Make only 1 or 2 rules and be consistent. Never assume your students “know” what appropriate behavior is.
Without lecturing or punishing, there are ways to indiate desired behavior in a nurturing way. For example, you understand that Johnny ‘can’t manage this right now’ and will re-join the game as soon as he’s able… Or, it’s OK if Maddie doesn’t want to sing along, but she must keep quiet while the rest of us sing. These exchanges are quiet, 1-on-1. I disagree completely that disappointment or disappoval should EVER be used in such an exchange. One is teaching behavior, just as one is teaching language: pleasant but firm is the way to go, with big congratulations when expectations are met.
It’s much easier to keep order in the class by way of a structured, repetitive format. Of course I am not teaching an all-day class, & if I were, I would need many more methods at my fingertips. I teach language “lessons” of about 40mins in length. They are high-energy, unlike all-day class. The usual behavior pitfall is, students ‘explode’ out of their structured classroom into my space, overexcited and having trouble directing their energy.
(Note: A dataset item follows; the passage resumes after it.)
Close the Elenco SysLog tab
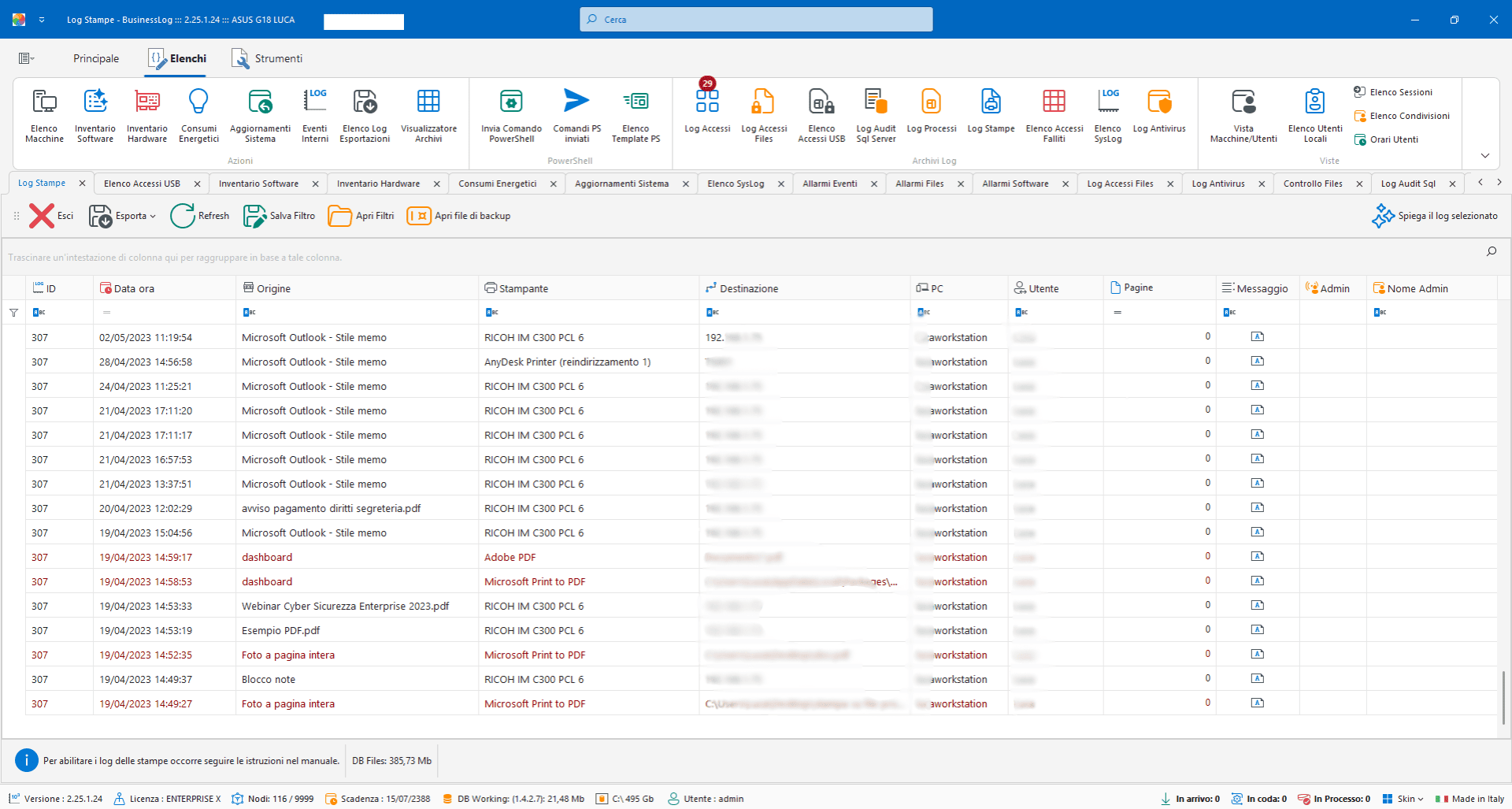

After just one or two classes young students will remember and hope to repeat the lesson structure (example: a range of opening songs 5 mins, “how are you/ my feelings” conversation 10 mins, 10 mins TPR exercises, 10 mins floor games, 5 mins DVD segment reinforcing today’s new vocabulary, 5 mins closing game-songs). With a difficult class, discuss a favorite activity that will be placed last & only can be done when everyone stays focused.
Set up your structure so that energy is dissipated before you attempt to do anything requiring intense focus. TPR exercises and floor games are great for that. Then comes that golden focused period (which you aim to increase as the year goes on), then wind down at the end.
One other method not mentioned in the post & it took me 10 yrs to understand it. COMPREHENSIBLE INPUT. Often attention wanders because the material is imperfectly understood. Kids act up when they don’t completely grasp what’s going on; their focus increases 10fold when they understand every word.
Alex Case says:
If you’d like to write an article about how to teach young low level learners in an English only classroom without using any of these kinds of classroom management techniques, we’d all be very pleased to read it
This sounds like so much old-fashioned browbeating that has been discredited by modern thinkers.
I guess it’s easier than making the class interesting.